20th Century U.S. Cultural Historian
Visiting Assistant Professor, Dickinson College
hawke@dickinson.edu
Honorable Mention, 2025 Ribuffo Dissertation Prize—praised for “discerning and distinctive contribution to U.S. intellectual and cultural history.”
Visiting Assistant Professor, Dickinson College
hawke@dickinson.edu
I study Black modern dance as a form of intellectual and political work. Drawing on methods from intellectual, urban, and cultural history, my research explores how choreographers such as Alvin Ailey, Geoffrey Holder, Eleo Pomare, and Carole Johnson intervened in debates over race, cultural identity, and civic engagement by performing beyond conventional theatrical settings and reaching audiences nationwide. Working from company papers, grant proposals, audience correspondence, oral histories, and state and foundation records, I argue that Black modern dance functioned not simply as aesthetic expression but as a rigorous mode of civic thought and action in twentieth-century America.

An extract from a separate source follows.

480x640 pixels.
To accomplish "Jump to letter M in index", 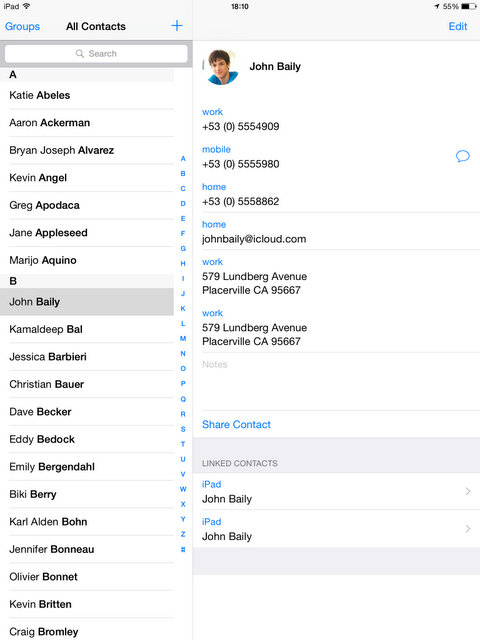I will click(x=183, y=338).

Embodying the Movement: Black Modern Dance and Community Engagement in New York City and Beyond expands the story of the post-war “dance boom” by centering African American choreographers as public intellectuals. Five chapters move from magazine debates over the phrase “Black dance” to community performances on Harlem’s Dancemobile, Rod Rodgers’s lecture-demonstrations for schoolchildren, Alvin Ailey’s televised collaborations with Duke Ellington, and the advent of Black dance on Broadway . Across these sites, I show how artists built an institutional infrastructure – funding networks, magazines, touring circuits – that democratized access to their art and advanced national conversations about race and cultural expression.
“‘Sport Becoming an Art’,” Journal of African American History (in press, 2025).
“Dance Across Departments,” Dance Chronicle special issue on pedagogy (in press, 2025).
“Civic Education and Artistic Innovation on NYC’s Dancemobile, 1967-1988,” Journal of Urban History 51:3 (2023).
“The Choreographer as Intellectual: Alvin Ailey’s Ideas about Black Modern Dance,” Journal of American Culture 44:3 (2021).
My work has been funded by the Library of Congress (Kluge Fellowship 2025-26), the Smithsonian Institution, Emory University, and the Rockefeller Archive Center, among others.